David R. Schwind
Senior Vice President
Charles M. Salter Associates Inc.
In recognition of his creative endeavors and professional contributions to the field of acoustical engineering and design
Although David Schwind was born in Indiana, he spent his teenage years in “Swinging London,” the cultural scene that thrived in London in the 1960s.
“Growing up, I was really into music,” says Schwind. “I listened to pirate radio, I listened to French radio. There was a huge music scene in London, and you could see all kinds of great artists for just a couple of dollars.”
After completing his first year at Purdue, Schwind realized that none of the traditional engineering disciplines appealed to him. Inspired by his love of music, he opted for interdisciplinary engineering and created a new specialization, acoustical engineering. The specialization now boasts 30 students – more than any other interdisciplinary engineering area at Purdue.
Schwind’s plan of study focused on four main areas: art and design, mechanical engineering, physics and electrical engineering.
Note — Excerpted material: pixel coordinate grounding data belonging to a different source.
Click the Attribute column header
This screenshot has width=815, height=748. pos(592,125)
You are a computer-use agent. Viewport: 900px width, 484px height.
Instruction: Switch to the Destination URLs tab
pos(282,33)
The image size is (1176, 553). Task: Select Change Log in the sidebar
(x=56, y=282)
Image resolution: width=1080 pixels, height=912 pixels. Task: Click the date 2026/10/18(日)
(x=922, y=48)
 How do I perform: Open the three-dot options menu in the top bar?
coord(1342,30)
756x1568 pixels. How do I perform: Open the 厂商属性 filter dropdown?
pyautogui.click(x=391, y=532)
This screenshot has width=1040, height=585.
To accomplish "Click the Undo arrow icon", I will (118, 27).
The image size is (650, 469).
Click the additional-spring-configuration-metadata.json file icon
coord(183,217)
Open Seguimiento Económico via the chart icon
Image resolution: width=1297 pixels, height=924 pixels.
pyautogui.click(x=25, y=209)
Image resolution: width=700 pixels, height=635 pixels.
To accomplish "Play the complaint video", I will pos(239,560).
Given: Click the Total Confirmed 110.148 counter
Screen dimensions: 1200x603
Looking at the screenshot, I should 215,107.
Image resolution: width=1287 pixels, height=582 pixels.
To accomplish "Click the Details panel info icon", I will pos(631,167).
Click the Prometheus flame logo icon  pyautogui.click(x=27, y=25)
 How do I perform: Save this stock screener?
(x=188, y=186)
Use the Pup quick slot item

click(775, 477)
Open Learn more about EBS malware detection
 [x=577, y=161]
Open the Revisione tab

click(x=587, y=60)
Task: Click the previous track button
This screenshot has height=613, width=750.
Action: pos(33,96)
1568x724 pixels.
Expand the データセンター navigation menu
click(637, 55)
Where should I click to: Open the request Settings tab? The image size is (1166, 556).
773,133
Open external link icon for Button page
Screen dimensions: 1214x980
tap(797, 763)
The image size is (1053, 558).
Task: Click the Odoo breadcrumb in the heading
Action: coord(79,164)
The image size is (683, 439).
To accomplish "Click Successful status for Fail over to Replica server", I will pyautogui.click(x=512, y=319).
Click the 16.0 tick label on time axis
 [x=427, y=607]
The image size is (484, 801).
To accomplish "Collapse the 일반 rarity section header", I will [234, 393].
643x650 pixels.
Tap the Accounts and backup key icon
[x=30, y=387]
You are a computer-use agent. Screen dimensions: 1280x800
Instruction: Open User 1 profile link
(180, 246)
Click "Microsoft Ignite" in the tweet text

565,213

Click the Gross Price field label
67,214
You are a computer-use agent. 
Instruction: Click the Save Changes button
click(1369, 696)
He took courses in noise control, architectural acoustics, wave mechanics, the physics of music and even sculpture. The wide variety allowed him to pursue engineering while still feeding his creativity.
Upon receiving his bachelor’s degree in 1974, Schwind began a steady ascent in his field. Highlights include a project at Bechtel Corp., where he implemented a solution for a noise problem that was “annoying a whole town.” In 1984, he joined San Francisco consulting firm Charles M. Salter Associates, and in 1992, he made partner. Schwind specializes in acoustical design for a wide variety of facilities, including theaters, performing arts venues, mixed-use projects, civic buildings, and music and film studios. For instance, he consulted on the Frank Gehry-designed Walt Disney Concert Hall in Los Angeles. He was named fellow of the Audio Engineering Society in 1995.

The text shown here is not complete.